A l’occasion je commencerai par Total Kheops.

Carmen a dit…

La couverture c’est l’edition étrangère?
Je crois reconnaître le Vallon des Auffes.

Emmanuel a dit…

Oui, je trouvais la couverture beaucoup plus sympa que celles des différentes éditions françaises. Pour le vallon des Auffes, je ne crois y être allé qu'une seule fois quand j'étais gamin, mon père nous emmenait plutôt vadrouiller du côté de Sourmiou ou Morgiou (on râlait même pas alors qu'il fallait marcher un moment en plein cagnard)..... et quand il avait la flemme à la plage du Prado ;-)

Biancarelli a dit…

J’ai rarement lu une chronique où Marseille est si bien décrite,si ce n’est chez Izzo lui-même.
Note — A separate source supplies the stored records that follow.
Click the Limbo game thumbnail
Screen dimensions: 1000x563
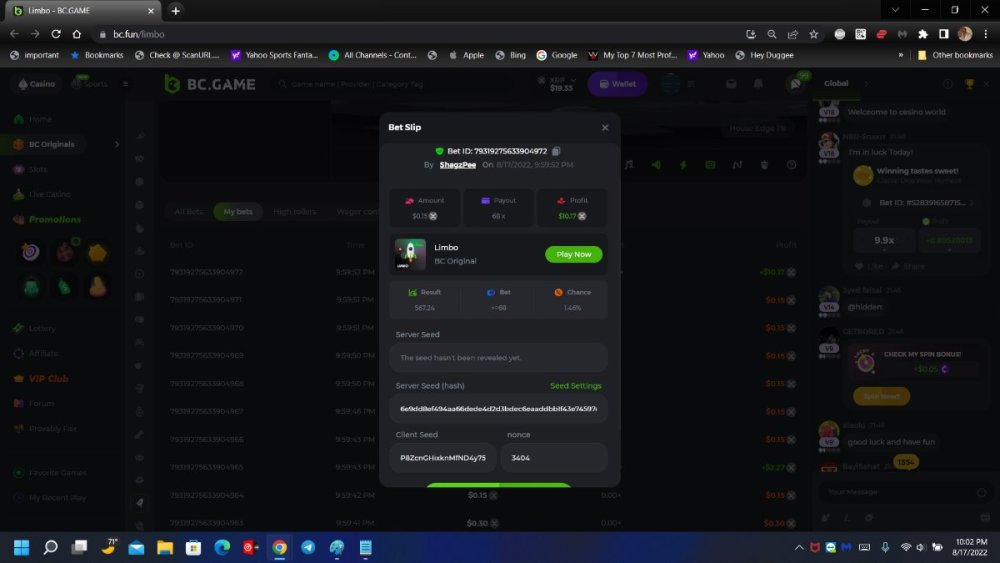click(410, 254)
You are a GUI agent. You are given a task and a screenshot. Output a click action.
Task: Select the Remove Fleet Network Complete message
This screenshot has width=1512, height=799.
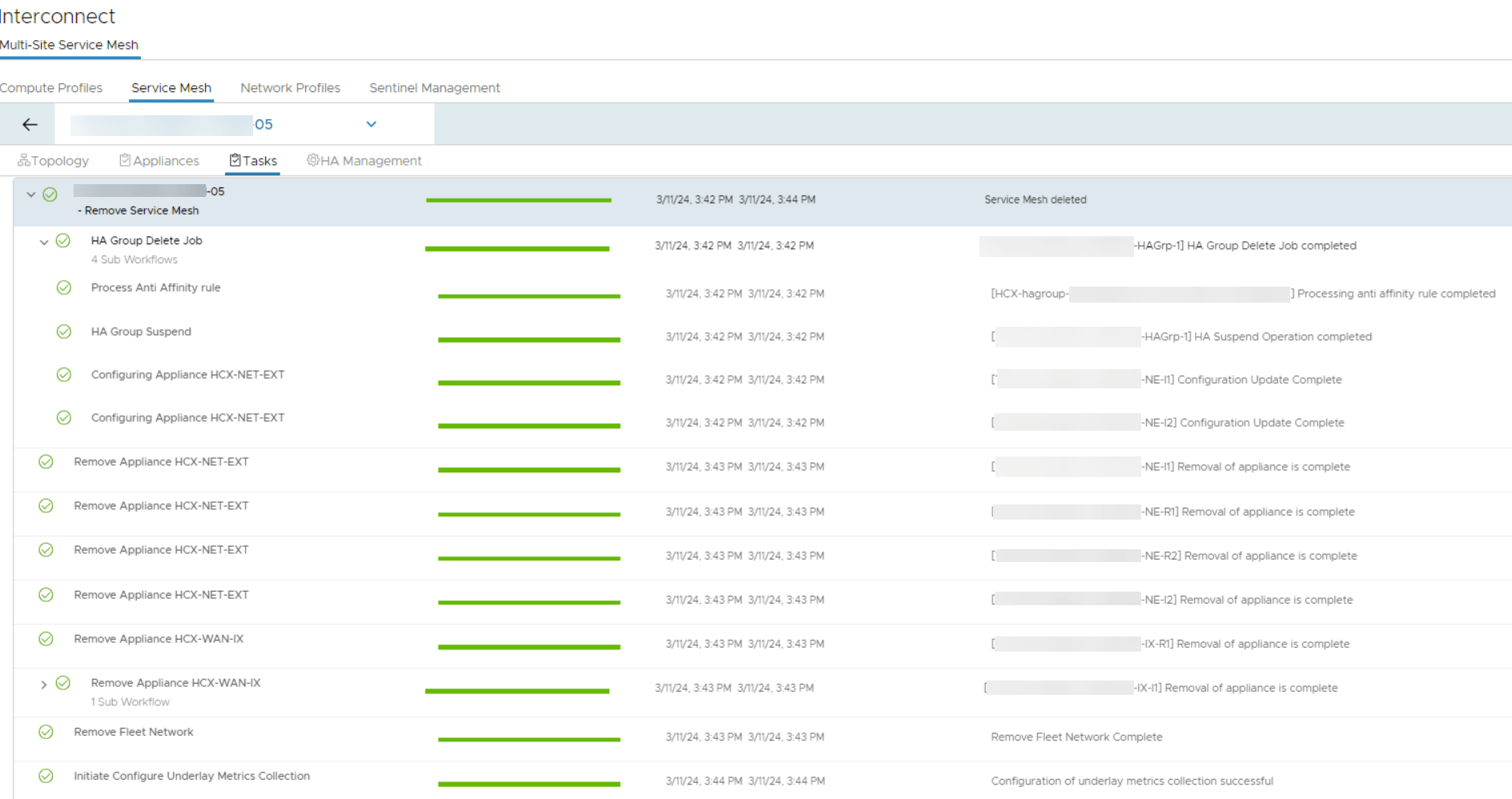pos(1076,737)
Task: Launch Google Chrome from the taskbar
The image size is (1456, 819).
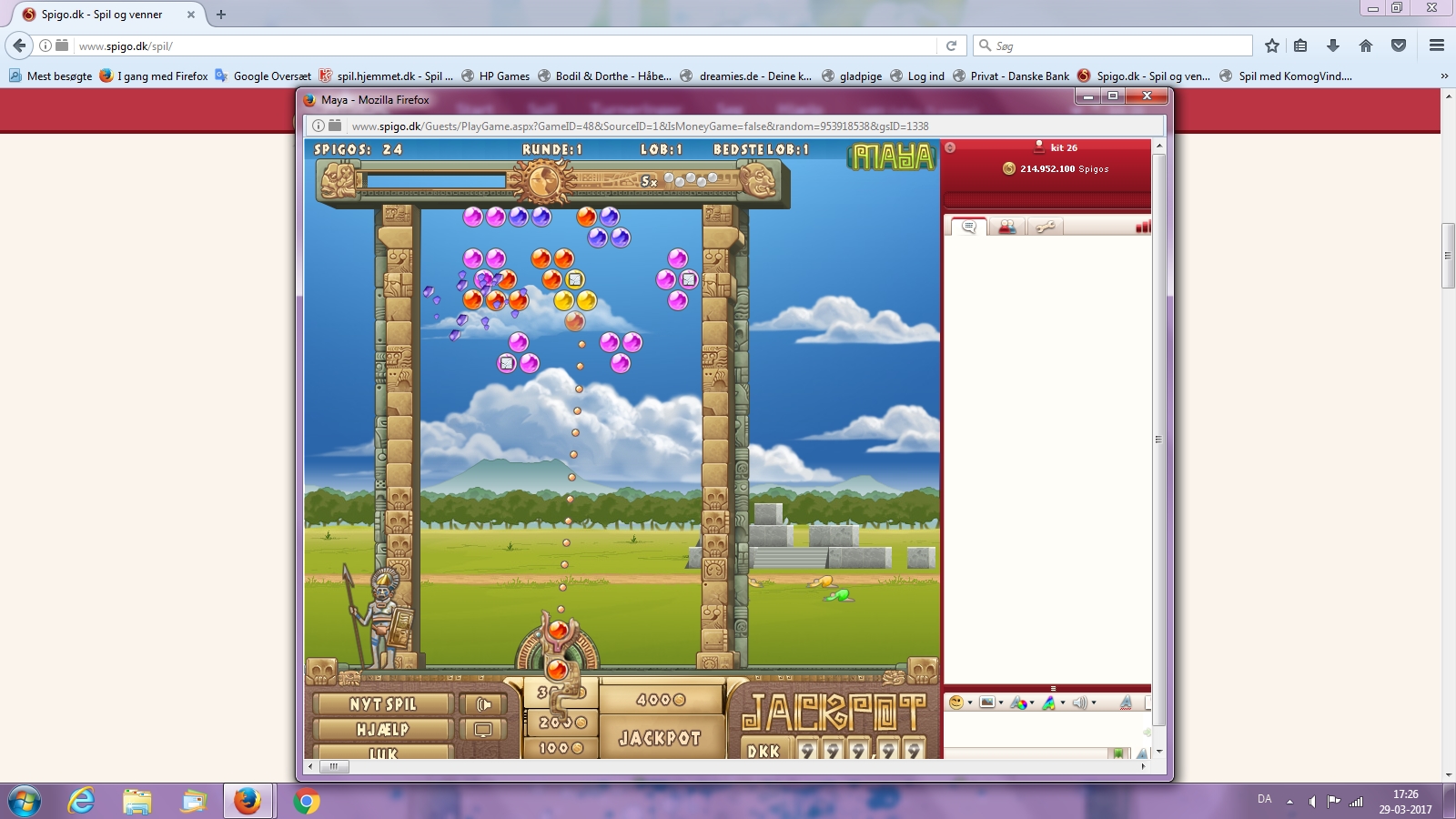Action: click(x=307, y=802)
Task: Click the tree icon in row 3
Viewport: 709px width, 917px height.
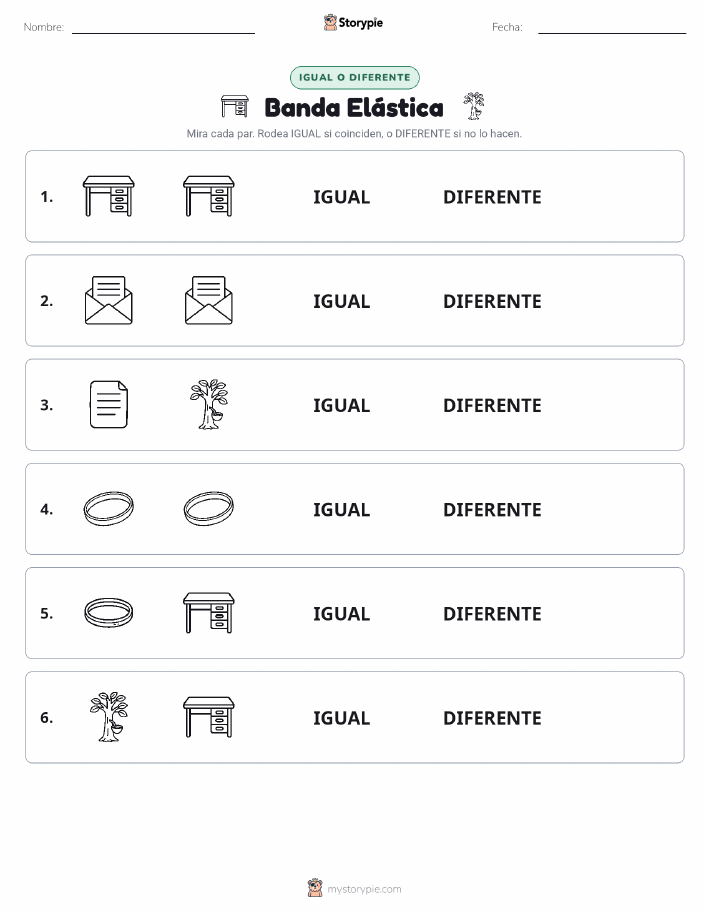Action: tap(209, 405)
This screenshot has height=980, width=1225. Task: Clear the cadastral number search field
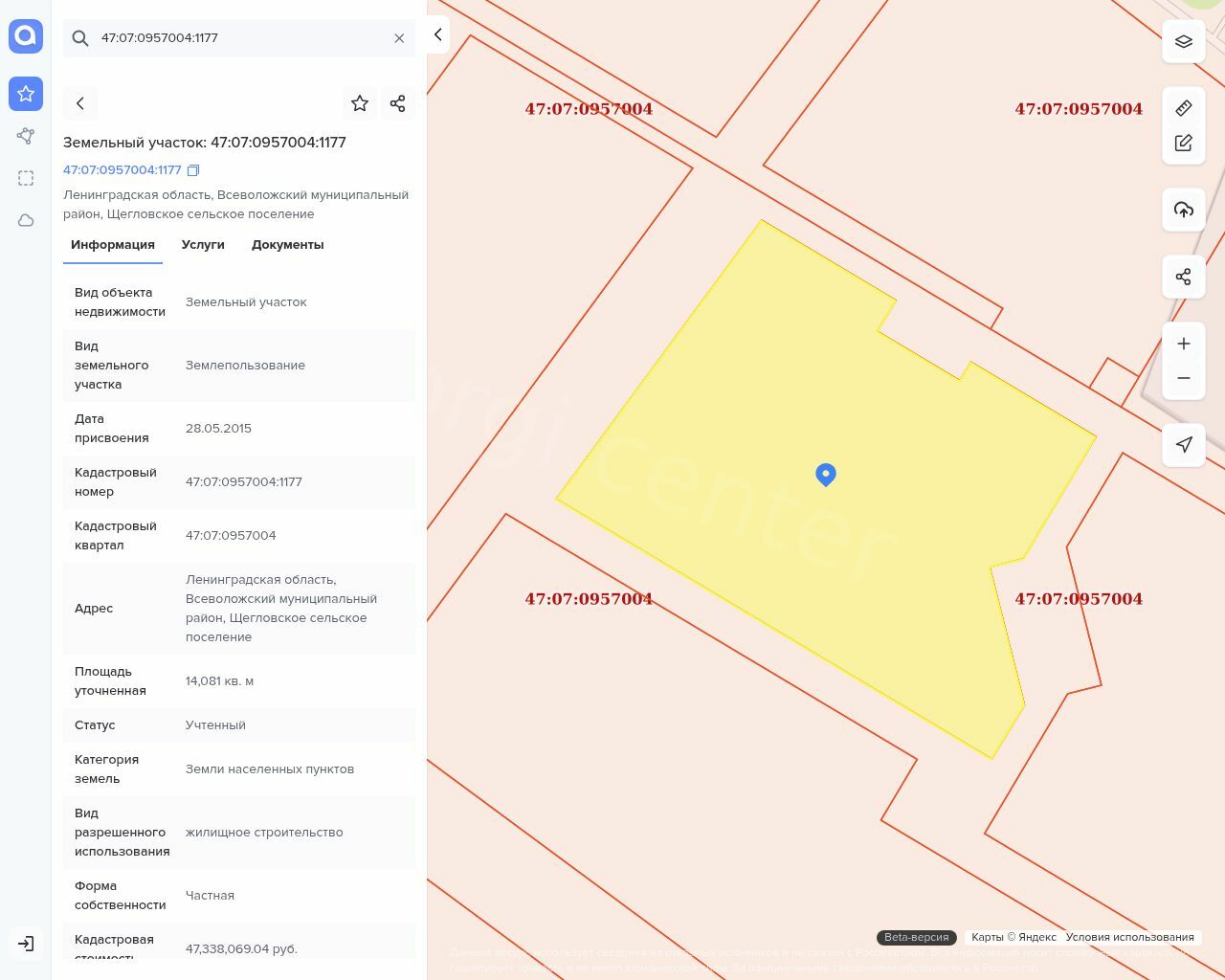(399, 38)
Bravo.
Il serait illusoire d’imaginer un Marseille propre,lisse,tranquille .
Izzo ,parti trop tôt, l’avait bien compris.

Emmanuel a dit…

Merci pour les compliments, mais je triche un petit peu puisque j'ai vécu à Marseille durant mon enfance.

Carmen a dit…

Oui tu as très bien fait pour la couverture, les autres sont pas top.

Pour moi c’est ma ville d’adoption mais je te rejoins sur l’approche qu’on a de la ville par la mer.C’est bien de ne pas avoir oublié..et je confirme le soleil l’été cogne vraiment à la verticale:-)

Ubik a dit…

Cette lecture ne me rajeunit pas, même si j'approuve complètement cette chronique en dépit de ma méconnaissance de Marseille.